BEIJING (AP) -- China's top court wants to make it harder for local governments to knock down private homes to make way for new development following a series of cases in which people set themselves on fire to protest such seizures.
Real estate has been one of the big drivers of China's runaway growth in recent decades, with land sales shooting up 70 percent last year alone. But much of that growth has come on the backs of the millions of residents forced to relocate to make way for factories and other business ventures.
Forced demolitions have become a way of life in China, with some people even coming home to find their homes in rubble.
The China News website reported Friday that the Supreme People's Court said in a statement that local governments should approach demolition projects with caution and ensure the safety of residents.
"Force must be applied with caution and absolute certainty that there will not be unexpected outcome," it quoted the statement as saying.
It said that when people behave in "extreme ways" and injuries or death could be caused, then the demolition "should, in normal circumstances, be called off immediately."
The move may be aimed more at political stability and is unlikely to have any impact on economic expansion. It follows a rash of suicides and incidents of social unrest in the last year over the demolitions and that may be pressuring China's leadership to act.
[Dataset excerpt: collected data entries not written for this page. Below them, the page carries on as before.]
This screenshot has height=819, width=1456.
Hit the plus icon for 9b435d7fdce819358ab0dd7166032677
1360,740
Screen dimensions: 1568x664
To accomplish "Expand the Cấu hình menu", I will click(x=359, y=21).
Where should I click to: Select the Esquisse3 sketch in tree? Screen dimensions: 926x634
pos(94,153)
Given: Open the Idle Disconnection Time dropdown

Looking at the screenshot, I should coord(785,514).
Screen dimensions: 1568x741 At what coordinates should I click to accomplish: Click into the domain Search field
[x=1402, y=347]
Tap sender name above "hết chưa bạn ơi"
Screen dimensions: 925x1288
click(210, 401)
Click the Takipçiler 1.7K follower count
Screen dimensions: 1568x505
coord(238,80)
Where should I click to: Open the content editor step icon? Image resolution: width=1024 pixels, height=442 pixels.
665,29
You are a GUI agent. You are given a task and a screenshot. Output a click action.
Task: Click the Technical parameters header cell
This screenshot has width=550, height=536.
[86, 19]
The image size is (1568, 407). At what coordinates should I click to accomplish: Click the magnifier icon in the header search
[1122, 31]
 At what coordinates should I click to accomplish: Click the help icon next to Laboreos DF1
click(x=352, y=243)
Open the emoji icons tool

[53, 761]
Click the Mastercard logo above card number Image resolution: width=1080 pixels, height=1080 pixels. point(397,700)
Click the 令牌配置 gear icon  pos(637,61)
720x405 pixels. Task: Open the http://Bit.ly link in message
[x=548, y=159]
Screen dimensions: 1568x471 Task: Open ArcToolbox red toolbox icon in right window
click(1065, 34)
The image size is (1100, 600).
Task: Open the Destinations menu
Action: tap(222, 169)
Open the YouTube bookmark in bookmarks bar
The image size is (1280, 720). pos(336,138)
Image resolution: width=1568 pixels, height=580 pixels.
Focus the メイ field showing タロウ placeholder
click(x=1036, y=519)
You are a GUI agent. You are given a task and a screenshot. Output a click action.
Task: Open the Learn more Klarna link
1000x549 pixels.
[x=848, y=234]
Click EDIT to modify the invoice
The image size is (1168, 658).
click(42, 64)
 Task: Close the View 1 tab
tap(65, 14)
The government technically owns most land in the country and can seize property for projects deemed in the public interest. Compensation is supposed to be given to residents who are evicted, but that does not always happen or is not always fair.
Developers sometimes hire thugs to threaten residents, sometimes with violence. Developers and demolition companies have also used tactics such as shutting off water and electricity to force residents from their homes.
The report said abuses of police power in forced evictions was also a problem, and that responsible officers would be held liable.